Angst scheint für andere gar kein so großes Thema zu sein. Die machen einfach ihr Ding. Deswegen sind sie auch schon so viel weiter als ich. Aber ich fühle mich täglich wie gelähmt. Mein Leben zieht an mir vorbei. Ich lebe nicht. Ich nutze meine Chancen nicht. Ich habe krasse Angst zu versagen. Ich habe Angst, mich irgendwem zu zeigen. Ich habe Angst, mich selbst zu offenbaren. Ich mache meinen Eltern im Stillen Vorwürfe, dass sie nur gearbeitet haben und es niemanden gegeben hat, der mir als Kind beibringen konnte, Mut zu entwickeln. Und nun sage ich nichts mehr. Und fühle nichts mehr. Es ist einfacher, nicht zu fühlen.

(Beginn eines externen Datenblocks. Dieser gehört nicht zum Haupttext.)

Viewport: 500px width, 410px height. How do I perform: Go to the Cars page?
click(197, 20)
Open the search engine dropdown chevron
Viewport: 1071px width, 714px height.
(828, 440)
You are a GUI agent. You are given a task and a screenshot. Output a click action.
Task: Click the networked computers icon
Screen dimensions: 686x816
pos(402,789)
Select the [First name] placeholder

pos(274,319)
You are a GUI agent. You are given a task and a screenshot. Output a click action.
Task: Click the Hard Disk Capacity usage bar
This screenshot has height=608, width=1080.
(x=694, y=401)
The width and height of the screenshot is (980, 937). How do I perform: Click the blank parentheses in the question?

Heute zieht mein Leben immer noch an mir vorbei und ich tue nicht das, wofür ich mich bestimmt fühle. Und wenn ich versuche, Anschluss zu finden, merke ich, wie viel weiter alle sind. Es ist frustrierend. Und dann habe ich Selbstzweifel. Und Angst. Ich will mich zurückziehen. Ich denke, ich bin es nicht wert, dass andere mit mir Musik machen sollten. Ich bin es nicht wert, dass andere meine Musik hören. Aber wer versteht meine Angst? Alle meine Freunde leben ihr Leben, Achtstundentage im Büro oder im Labor. Keiner hat den Traum, sich kreativ zu entfalten. Und die anderen Musiker, die ich treffe, sind in der Musikszene bereits seit ihrer Kindheit etabliert, haben scheinbar keine Ängste mehr, sind auf einem ganz anderen Level als ich. Wer in dieser Welt kann mich verstehen? Ich bin ein Alien. Ich spreche eine andere Sprache. Ich gehöre nicht hierher. Ich will unsichtbar sein.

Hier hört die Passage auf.